8. O contraponto honesto: quando não há estabilidade
Um artigo que só mostrasse o lado favorável enganaria o leitor. A estabilidade do reabilitado tem fronteiras, e reconhecê-las é parte de orientar bem. Uma primeira fronteira está na natureza do afastamento. A estabilidade do art. 118 pressupõe origem acidentária: se o trabalhador se afastou por doença comum, sem relação com o trabalho, e recebeu auxílio-doença na espécie previdenciária simples, a alta não gera os doze meses de garantia. A reabilitação, por si só, não converte um afastamento comum em acidentário; o que sustenta a estabilidade é o nexo entre a incapacidade e a atividade, e esse nexo precisa existir e ser demonstrável.
Outra fronteira é a prova do nexo. A ressalva da Súmula n.º 378 socorre quem teve a doença ocupacional constatada depois da dispensa, mas socorre a partir de prova, não de alegação. Cabe ao trabalhador demonstrar, por laudo e perícia, que a lesão guarda relação de causalidade com o trabalho. A empresa costuma opor a tese da doença degenerativa ou preexistente, apoiada no § 1.º do art. 20 da Lei n.º 8.213, sustentando que a moléstia decorreria da idade ou de predisposição pessoal. A resposta técnica está na concausa do art. 21, inciso I, da mesma lei: basta que o trabalho tenha contribuído diretamente para a redução da capacidade, ainda que ao lado de outros fatores. Uma predisposição que se agrava por causa do ritmo, da repetição e do frio da linha não afasta o nexo, apenas o divide. Ainda assim, sem prova pericial do vínculo, o reconhecimento não se presume.
Há ainda a fronteira ligada à condição de reabilitado, no art. 93. A garantia exige que o trabalhador seja, de fato, beneficiário reabilitado da Previdência, com o processo concluído e o certificado emitido, ou pessoa com deficiência nos termos da lei. O simples afastamento por doença, sem passagem pela reabilitação, não aciona essa proteção específica, embora possa acionar a estabilidade do art. 118. E, mesmo para o reabilitado, a dispensa motivada por justa causa devidamente comprovada não se submete à mesma regra da dispensa imotivada. Dentro dessas fronteiras, porém, o direito é sólido, e o trabalhador de frigorífico que adoeceu no serviço, foi reabilitado e voltou ocupa o terreno em que a proteção é mais firme.

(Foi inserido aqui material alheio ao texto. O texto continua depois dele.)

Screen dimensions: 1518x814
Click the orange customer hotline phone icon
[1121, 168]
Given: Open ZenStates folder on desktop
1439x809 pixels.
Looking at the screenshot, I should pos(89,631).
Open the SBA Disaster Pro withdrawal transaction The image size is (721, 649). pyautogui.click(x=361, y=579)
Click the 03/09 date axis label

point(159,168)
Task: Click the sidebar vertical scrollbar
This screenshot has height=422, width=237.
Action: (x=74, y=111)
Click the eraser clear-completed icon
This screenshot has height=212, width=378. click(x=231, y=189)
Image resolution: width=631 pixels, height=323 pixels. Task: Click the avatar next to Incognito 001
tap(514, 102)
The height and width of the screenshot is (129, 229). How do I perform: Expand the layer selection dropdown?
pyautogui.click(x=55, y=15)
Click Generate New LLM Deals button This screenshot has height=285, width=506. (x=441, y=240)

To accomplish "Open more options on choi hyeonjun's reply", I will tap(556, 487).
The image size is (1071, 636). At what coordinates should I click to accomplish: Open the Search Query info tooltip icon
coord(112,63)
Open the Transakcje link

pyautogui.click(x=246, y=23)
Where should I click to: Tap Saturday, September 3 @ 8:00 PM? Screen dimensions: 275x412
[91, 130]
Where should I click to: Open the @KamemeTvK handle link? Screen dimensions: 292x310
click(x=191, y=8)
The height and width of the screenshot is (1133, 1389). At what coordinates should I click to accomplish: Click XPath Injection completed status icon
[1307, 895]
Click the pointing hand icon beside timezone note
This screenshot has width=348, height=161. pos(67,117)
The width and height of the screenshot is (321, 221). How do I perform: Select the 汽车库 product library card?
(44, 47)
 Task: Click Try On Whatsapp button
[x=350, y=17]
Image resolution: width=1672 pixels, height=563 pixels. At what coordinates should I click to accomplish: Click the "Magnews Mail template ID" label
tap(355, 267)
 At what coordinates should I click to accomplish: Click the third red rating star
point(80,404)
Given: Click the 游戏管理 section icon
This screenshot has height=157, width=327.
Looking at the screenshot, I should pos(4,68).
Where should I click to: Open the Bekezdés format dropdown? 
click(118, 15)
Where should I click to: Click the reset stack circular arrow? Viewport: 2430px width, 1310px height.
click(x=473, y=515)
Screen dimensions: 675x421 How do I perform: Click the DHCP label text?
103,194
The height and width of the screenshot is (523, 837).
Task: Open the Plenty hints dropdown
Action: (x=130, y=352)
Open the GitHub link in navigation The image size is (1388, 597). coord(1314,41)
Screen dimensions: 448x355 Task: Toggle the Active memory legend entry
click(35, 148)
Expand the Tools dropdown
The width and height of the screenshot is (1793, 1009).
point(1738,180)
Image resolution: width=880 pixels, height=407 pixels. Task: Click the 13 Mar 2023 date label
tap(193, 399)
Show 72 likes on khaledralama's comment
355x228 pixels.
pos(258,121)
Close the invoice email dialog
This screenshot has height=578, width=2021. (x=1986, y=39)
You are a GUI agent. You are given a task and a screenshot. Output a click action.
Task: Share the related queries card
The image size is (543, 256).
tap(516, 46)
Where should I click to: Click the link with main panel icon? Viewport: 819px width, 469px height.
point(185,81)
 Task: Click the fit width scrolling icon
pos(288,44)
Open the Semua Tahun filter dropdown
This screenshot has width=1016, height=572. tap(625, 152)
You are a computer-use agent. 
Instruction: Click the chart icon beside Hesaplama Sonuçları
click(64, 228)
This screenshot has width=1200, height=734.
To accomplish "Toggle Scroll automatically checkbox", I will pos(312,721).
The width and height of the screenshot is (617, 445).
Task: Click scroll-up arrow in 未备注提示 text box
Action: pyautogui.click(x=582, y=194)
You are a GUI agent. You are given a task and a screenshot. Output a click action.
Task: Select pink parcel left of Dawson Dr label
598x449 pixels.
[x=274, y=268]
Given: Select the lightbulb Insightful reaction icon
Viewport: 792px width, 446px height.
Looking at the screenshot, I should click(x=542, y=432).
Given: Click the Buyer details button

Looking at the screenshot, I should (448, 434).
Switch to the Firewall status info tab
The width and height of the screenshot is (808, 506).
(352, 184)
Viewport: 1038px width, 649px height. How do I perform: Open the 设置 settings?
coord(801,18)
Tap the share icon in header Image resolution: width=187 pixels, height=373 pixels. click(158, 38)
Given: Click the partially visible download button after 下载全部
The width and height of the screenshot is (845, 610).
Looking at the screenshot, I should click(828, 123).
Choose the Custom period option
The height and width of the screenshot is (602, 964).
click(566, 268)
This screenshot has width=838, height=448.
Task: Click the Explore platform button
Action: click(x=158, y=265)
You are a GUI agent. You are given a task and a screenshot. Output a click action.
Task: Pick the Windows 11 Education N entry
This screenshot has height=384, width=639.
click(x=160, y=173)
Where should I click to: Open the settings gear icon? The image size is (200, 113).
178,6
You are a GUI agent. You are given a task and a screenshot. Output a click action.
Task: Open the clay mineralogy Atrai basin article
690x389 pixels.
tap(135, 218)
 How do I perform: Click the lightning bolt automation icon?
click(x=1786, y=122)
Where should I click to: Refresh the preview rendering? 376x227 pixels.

9. O que fazer diante da demissão
A teoria só vale se orienta a conduta de quem recebeu o aviso prévio com o corpo já marcado pelo trabalho. O primeiro passo é reunir a prova da doença e do vínculo com a atividade. Interessa guardar os laudos e prontuários médicos, os exames, os atestados, o histórico de atendimento no ambulatório da empresa, a eventual Comunicação de Acidente de Trabalho e, sobretudo, o certificado de reabilitação e os documentos do programa do INSS, que comprovam a passagem pela reabilitação e o retorno habilitado. A CAT, vale lembrar, pode ser emitida pelo próprio trabalhador, pelos dependentes, pelo sindicato, pelo médico ou pela autoridade pública, mesmo depois da dispensa e ainda que a empresa não a tenha emitido.
O segundo passo é a atenção ao tempo e à prova pericial. A estabilidade se demonstra sobretudo pelo nexo, e o nexo se prova por perícia, razão pela qual importa indicar as funções exercidas, o tempo de casa, o ritmo e a repetição do posto, e arrolar colegas que testemunhem as condições de trabalho. Documentos internos como o laudo ergonômico e os programas de gestão de risco costumam ser decisivos e podem ser requeridos em juízo. O sindicato da categoria pode prestar assistência, e a pretensão trabalhista sujeita-se a prazos de prescrição que, na doença ocupacional, comportam particularidades ligadas à ciência inequívoca da lesão, a serem analisadas caso a caso.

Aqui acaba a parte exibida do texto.